I once taught a family retreat for a church that was still in limbo over an unresolved crisis. Their founding pastor had recently retired to return to his first love: missionary work. But he had been arrested overseas for attempting to spread the gospel in a famously corrupt and dictatorial regime.

The home congregation agonized over his fate, unable to get reliable reports of what was happening to him. They were left hanging, wondering, for months on end.

Long after I had gone home, they finally received the tragic confirmation: their beloved pastor of many years had been executed by the state. It was time to wail and grieve, pick up the pieces, and move on.

Can you imagine the situation? What would it be like, for example, to watch the authorities descend and arrest your pastor in the middle of a sermon?

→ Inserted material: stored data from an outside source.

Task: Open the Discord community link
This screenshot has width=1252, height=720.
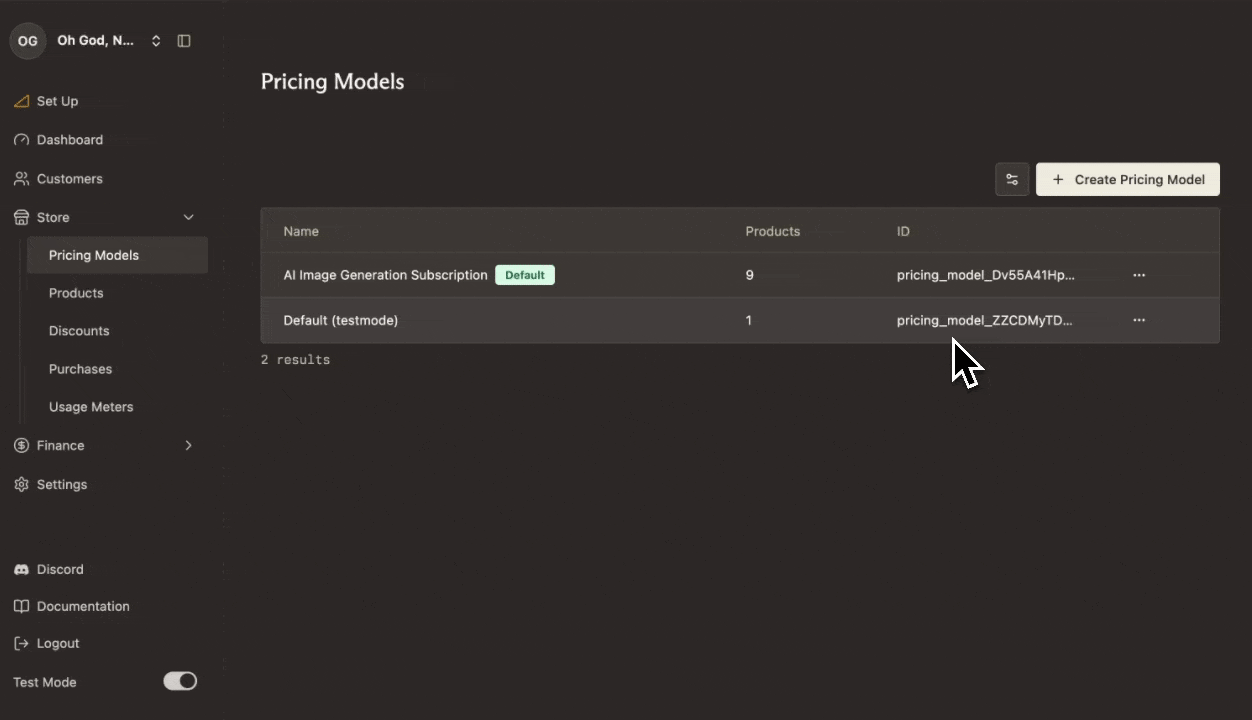Action: 60,569
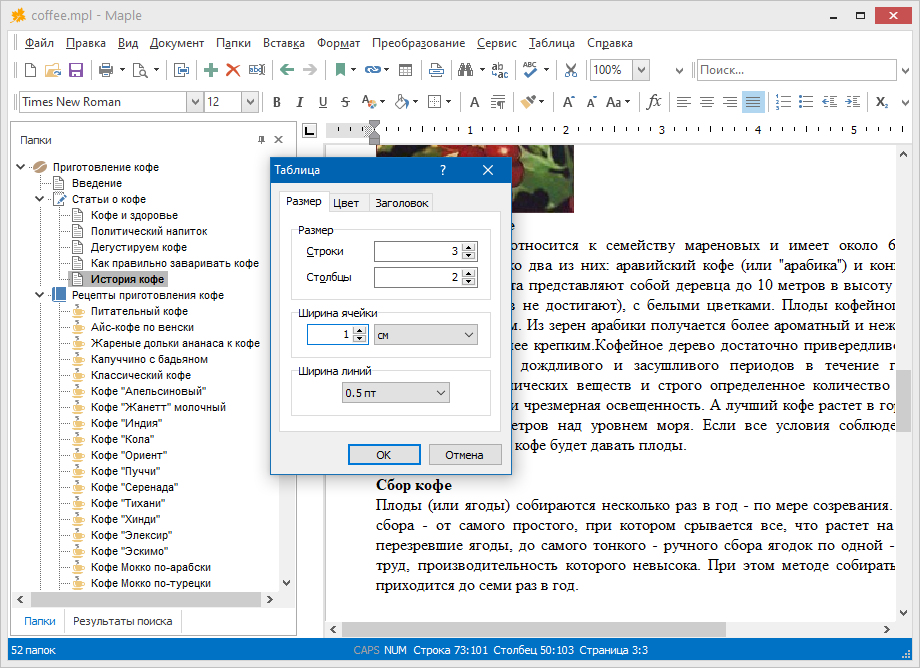Click the green back arrow
Image resolution: width=920 pixels, height=668 pixels.
pos(287,70)
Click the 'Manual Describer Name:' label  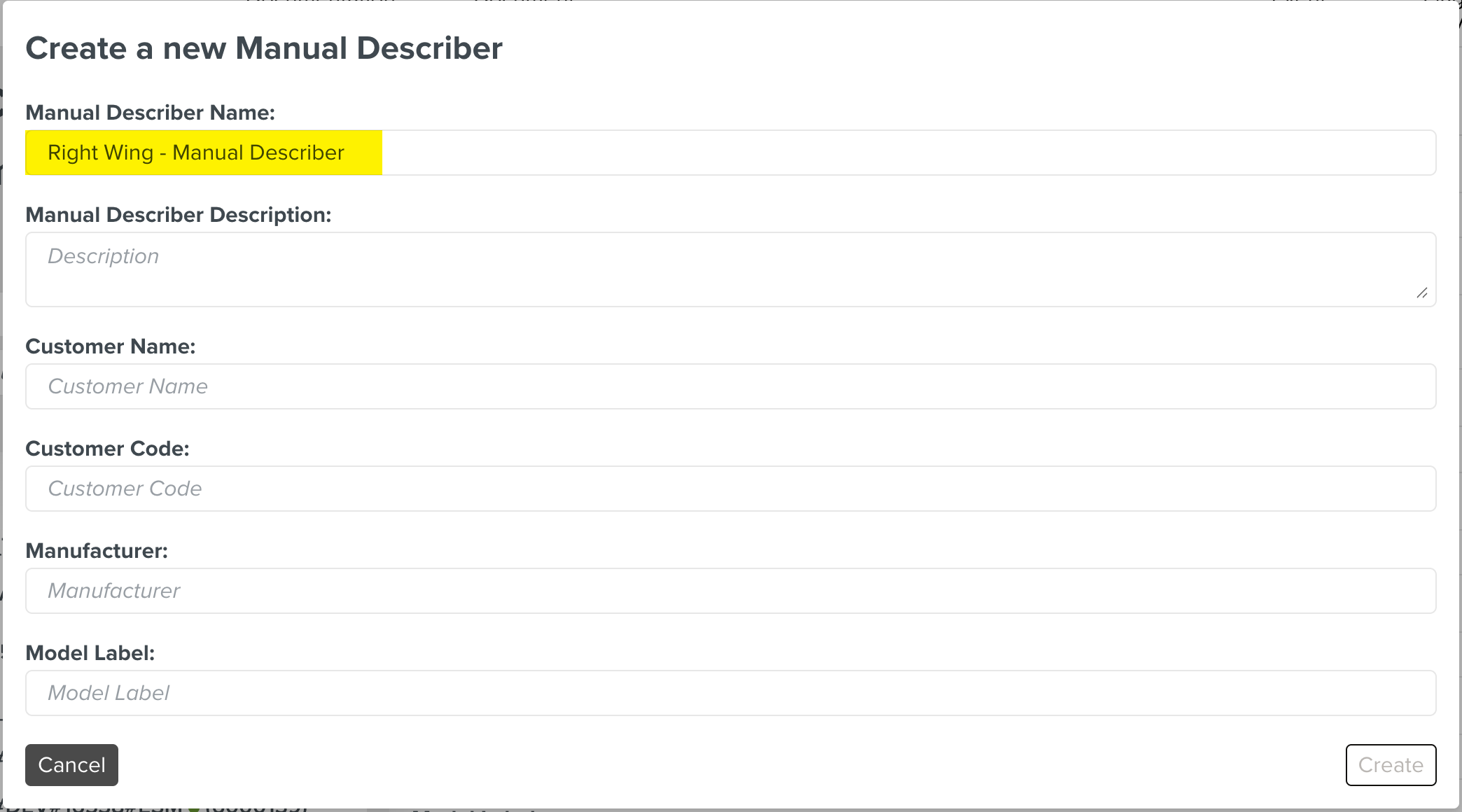[x=150, y=113]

As I read Acts 4, I’m trying to picture the scene: I’m part of the crowd standing in the outer court of the temple, staring at Peter and John and the man Peter healed. Something of incredible importance is happening, but I don’t yet understand just what. I’m hanging on Peter’s every word.

Then suddenly, without warning, the temple authorities show up in force and haul the apostles away. How would I react? What would I do? What would the believers in the community do? Even if they weren’t there to see the arrest, word would surely reach them through the grapevine.

And once they knew, how would they respond if and when Peter and John came back?

Luke tells us. The people responded to the apostles’ return with bold prayer.

The council ordered Peter and John to stop preaching in the name of Jesus, threatened them, and then turned them loose. The apostles returned to the gathered believers and told them what had happened. Then, together, they all prayed.

One might imagine that they would respond with a prayer of thanksgiving: “Thank you, Lord, for keeping Peter and John safe and bringing them back.” They might even add a petition for future protection: “Please don’t let this happen again.”

At least that what I would have prayed. And perhaps they did. It’s likely that there was more to what happened than what Luke reports. But what he emphasizes is their prayer for the boldness to keep preaching the gospel in the face of opposition:

Sovereign Lord, who made the heaven and the earth, the sea, and everything in them, it is you who said by the Holy Spirit through our ancestor David, your servant:

Why did the Gentiles rage,
and the peoples imagine vain things?
The kings of the earth took their stand,
and the rulers have gathered together
against the Lord and against his Messiah.

For in this city, in fact, both Herod and Pontius Pilate, with the Gentiles and the peoples of Israel, gathered together against your holy servant Jesus, whom you anointed, to do whatever your hand and your plan had predestined to take place. And now, Lord, look at their threats, and grant to your servants to speak your word with all boldness, while you stretch out your hand to heal, and signs and wonders are performed through the name of your holy servant Jesus. (Acts 4:24-30, NRSV)

“Boldness.” Luke uses the word three times in chapter 4; it suggests someone who isn’t afraid to say anything. The Sanhedrin saw that boldness in Peter and John (vs. 13). The believers prayed for it when the apostles returned and told their story (vs. 29). And Luke tells us that prayer was immediately granted as there was a fresh filling of the Holy Spirit and everyone began speaking the Word of God boldly (vs. 31).